● WHAT IS ASKED: Reproduce the records below verbatim, starting with the line that contains "Where should I click to: Open" and ending with the line that contains "will [x=579, y=342].", both included.

● DATA TO USE:

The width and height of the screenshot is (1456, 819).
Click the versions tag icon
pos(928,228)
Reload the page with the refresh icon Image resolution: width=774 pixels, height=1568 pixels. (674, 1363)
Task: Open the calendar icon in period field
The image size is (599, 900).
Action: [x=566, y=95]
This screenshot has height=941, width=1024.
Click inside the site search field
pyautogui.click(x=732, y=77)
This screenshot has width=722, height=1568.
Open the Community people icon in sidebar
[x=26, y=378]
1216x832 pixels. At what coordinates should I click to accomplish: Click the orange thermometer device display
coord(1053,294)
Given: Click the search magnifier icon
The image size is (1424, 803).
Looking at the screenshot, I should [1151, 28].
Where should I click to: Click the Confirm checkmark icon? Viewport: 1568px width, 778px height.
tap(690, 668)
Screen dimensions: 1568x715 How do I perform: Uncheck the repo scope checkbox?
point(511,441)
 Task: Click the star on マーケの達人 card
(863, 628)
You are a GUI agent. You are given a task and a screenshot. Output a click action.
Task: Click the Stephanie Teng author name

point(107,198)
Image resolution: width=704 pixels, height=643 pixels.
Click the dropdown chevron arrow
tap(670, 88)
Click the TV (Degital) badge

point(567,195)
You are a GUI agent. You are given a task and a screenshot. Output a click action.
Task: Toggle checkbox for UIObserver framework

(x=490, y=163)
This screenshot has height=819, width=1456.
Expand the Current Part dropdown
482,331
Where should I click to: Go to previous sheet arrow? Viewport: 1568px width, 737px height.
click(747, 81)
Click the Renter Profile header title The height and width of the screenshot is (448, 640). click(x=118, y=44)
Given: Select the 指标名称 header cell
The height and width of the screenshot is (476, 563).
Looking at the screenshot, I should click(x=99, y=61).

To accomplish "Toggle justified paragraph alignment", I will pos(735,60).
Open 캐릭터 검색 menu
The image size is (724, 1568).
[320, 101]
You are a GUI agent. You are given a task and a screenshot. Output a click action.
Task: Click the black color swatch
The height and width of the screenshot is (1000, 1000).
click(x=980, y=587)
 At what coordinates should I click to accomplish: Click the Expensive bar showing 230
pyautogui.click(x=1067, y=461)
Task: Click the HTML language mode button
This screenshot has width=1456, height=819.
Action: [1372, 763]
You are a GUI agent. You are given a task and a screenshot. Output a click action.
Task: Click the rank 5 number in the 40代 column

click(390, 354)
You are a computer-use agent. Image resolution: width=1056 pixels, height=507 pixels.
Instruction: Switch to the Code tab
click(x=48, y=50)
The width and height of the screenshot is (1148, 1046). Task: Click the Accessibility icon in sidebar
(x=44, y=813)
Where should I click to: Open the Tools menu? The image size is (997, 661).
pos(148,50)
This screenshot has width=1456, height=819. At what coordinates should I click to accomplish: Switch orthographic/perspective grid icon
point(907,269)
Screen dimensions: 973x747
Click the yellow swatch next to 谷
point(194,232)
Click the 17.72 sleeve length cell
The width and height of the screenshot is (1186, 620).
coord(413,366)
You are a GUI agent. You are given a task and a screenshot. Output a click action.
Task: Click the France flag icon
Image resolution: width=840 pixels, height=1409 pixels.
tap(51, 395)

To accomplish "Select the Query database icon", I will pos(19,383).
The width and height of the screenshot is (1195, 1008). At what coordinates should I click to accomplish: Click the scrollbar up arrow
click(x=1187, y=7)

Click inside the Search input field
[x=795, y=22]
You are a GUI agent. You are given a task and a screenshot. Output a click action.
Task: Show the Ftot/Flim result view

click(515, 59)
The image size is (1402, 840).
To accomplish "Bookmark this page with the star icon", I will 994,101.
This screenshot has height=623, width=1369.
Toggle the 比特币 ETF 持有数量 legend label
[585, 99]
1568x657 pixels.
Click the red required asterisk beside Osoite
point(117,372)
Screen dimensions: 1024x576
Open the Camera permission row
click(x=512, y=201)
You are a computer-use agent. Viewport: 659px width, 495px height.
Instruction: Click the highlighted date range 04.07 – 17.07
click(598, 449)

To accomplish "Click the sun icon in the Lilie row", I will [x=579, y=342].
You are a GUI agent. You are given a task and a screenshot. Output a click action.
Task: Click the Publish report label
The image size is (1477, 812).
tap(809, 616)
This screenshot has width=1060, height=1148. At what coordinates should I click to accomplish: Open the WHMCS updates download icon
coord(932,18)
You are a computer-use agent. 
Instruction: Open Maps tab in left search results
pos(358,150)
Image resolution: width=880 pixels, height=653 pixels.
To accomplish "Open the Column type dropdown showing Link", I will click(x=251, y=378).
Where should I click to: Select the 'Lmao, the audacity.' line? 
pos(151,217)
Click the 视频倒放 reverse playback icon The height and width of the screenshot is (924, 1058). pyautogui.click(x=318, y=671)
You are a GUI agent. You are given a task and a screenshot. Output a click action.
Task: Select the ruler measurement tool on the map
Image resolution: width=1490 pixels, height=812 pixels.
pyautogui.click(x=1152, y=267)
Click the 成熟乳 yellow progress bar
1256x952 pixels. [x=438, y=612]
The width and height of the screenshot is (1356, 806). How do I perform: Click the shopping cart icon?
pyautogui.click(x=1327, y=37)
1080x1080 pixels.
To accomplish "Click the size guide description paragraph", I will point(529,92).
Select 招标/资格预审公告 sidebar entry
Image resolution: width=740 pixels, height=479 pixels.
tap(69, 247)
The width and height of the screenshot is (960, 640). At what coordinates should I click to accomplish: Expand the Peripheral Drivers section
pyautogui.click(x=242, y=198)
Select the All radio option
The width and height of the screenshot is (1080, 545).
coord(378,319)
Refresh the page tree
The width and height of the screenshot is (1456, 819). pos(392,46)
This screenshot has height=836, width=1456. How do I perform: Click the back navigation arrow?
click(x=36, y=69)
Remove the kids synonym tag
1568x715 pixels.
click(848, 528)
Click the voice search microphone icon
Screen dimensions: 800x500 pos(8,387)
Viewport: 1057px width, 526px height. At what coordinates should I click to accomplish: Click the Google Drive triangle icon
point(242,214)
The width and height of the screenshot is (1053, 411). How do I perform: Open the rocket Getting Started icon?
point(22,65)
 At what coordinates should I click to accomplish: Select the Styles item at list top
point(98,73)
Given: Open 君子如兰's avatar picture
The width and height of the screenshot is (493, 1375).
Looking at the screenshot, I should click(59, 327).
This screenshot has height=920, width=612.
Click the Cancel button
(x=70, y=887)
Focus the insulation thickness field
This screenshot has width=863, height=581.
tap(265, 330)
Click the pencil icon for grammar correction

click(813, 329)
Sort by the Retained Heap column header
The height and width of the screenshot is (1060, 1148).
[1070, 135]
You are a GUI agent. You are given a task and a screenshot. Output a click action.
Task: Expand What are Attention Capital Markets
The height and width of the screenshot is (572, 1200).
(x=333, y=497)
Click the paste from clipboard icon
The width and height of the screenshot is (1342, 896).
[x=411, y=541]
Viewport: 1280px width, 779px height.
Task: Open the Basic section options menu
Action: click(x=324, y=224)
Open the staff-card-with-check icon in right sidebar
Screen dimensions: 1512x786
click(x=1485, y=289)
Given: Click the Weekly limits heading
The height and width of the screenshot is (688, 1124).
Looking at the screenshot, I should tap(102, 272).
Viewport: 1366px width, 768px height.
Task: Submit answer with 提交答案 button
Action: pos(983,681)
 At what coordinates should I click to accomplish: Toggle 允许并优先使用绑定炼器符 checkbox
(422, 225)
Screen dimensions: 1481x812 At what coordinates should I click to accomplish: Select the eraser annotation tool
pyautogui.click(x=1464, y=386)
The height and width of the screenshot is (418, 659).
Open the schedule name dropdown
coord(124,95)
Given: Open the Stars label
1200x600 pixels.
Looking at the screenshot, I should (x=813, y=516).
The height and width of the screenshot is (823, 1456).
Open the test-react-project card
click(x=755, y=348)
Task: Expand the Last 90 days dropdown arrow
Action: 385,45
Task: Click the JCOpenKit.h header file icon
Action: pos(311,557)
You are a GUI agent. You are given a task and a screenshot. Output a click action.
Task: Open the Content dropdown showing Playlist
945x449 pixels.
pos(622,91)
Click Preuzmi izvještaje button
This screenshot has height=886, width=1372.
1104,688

● FULL ANSWER:
Where should I click to: Open the Tools menu? The image size is (997, 661).
pos(148,50)
This screenshot has width=1456, height=819. At what coordinates should I click to accomplish: Switch orthographic/perspective grid icon
point(907,269)
Screen dimensions: 973x747
Click the yellow swatch next to 谷
point(194,232)
Click the 17.72 sleeve length cell
The width and height of the screenshot is (1186, 620).
coord(413,366)
You are a GUI agent. You are given a task and a screenshot. Output a click action.
Task: Click the France flag icon
Image resolution: width=840 pixels, height=1409 pixels.
tap(51, 395)

To accomplish "Select the Query database icon", I will pos(19,383).
The width and height of the screenshot is (1195, 1008). At what coordinates should I click to accomplish: Click the scrollbar up arrow
click(x=1187, y=7)

Click inside the Search input field
[x=795, y=22]
You are a GUI agent. You are given a task and a screenshot. Output a click action.
Task: Show the Ftot/Flim result view

click(515, 59)
The image size is (1402, 840).
To accomplish "Bookmark this page with the star icon", I will 994,101.
This screenshot has height=623, width=1369.
Toggle the 比特币 ETF 持有数量 legend label
[585, 99]
1568x657 pixels.
Click the red required asterisk beside Osoite
point(117,372)
Screen dimensions: 1024x576
Open the Camera permission row
click(x=512, y=201)
You are a computer-use agent. Viewport: 659px width, 495px height.
Instruction: Click the highlighted date range 04.07 – 17.07
click(598, 449)

To accomplish "Click the sun icon in the Lilie row", I will [x=579, y=342].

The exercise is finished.